As cap-and-trade has risen as a policy idea, so too has the industry now devoted to shaping it: according to a new report from the Center for Public Integrity, the climate lobby has grown 300 percent in five years, with $90 million and 2,340 lobbyists comprising it in 2008. But beyond its size, the face of the industry has changed.
Once dominated by industry and environmentalists, a new specimen has
been introduced into the ecosystem--banks. Financial firms, en masse,
are now a major player in the climate lobbying landscape, motivated by
a desire to make lots of money off cap-and-trade.

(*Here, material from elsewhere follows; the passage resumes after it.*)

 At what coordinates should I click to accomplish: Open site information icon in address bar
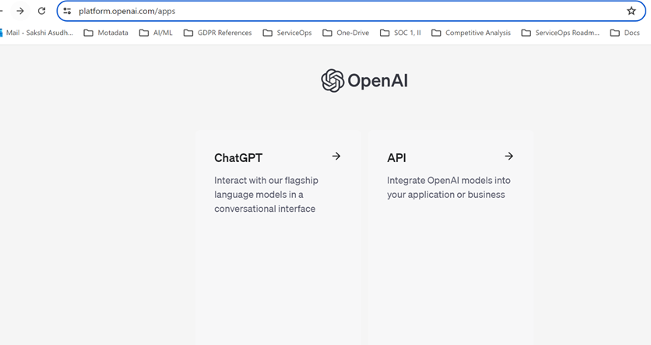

Their potential plans
include selling carbon emission credits for direct profit, offering
them to borrowers to increase the desirability of their loans and
lowering default risk, and opening carbon credit trading floors.
Along with a slew of other interests such as cities and counties
looking to shape the distribution of federal revenue from climate
reforms, this has begun to change the game.

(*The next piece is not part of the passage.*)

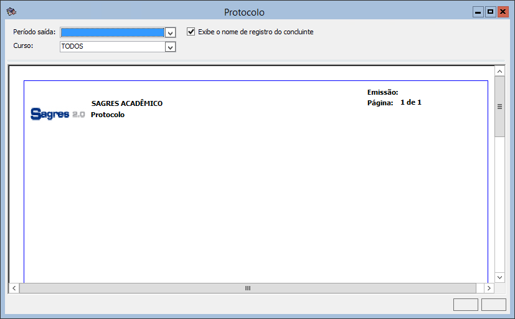Click the vertical scrollbar thumb
Viewport: 515px width, 319px height.
tap(499, 107)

"Everyone lobbying has an interest," one environmental lobbyist tells The Atlantic. "Now,
all of a sudden, you have an economic intermediary in there...who sees
this as a business proposition."
No longer does the climate lobby express a debate between "let us emit"

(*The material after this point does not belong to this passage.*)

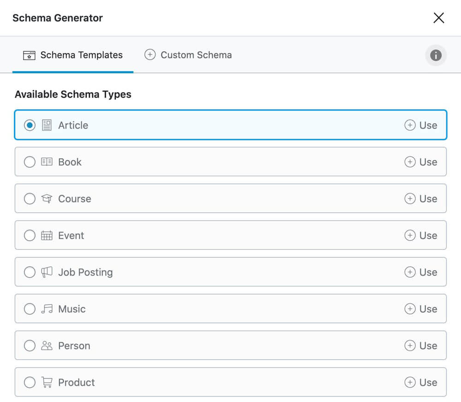Image resolution: width=461 pixels, height=402 pixels.
Task: Click the Course graduation cap icon
Action: tap(47, 199)
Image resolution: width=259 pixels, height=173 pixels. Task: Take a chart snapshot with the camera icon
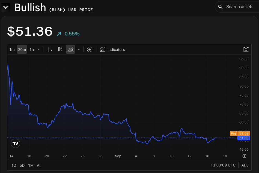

manufacturers/energy producers/transportation companies and "reduce
emissions" environmentalists; now, financial firms account for a
flexible interest that is looking for ways to make money off any new
cap-and-trade system, pushing for the basic tenet of a freer auction
system that will allow them to acquire more credits and trade them more
freely.
Now, according to the Center for Public Integrity, only 45 percent of
the climate lobbying industry is made up of the traditional
energy/manufacturing cluster. Financial, insurance, and investment
firms, largely absent from the landscape in 2003, now employ about as
many lobbyists (130) as alternative energy companies.
That's not to say banks are doing particularly well at the moment, and
it seems anachronistic to imply their formidability in any sector. Then
again, it's about opportunity, and where there's money to be made,
financial firms perhaps can't afford to be shy.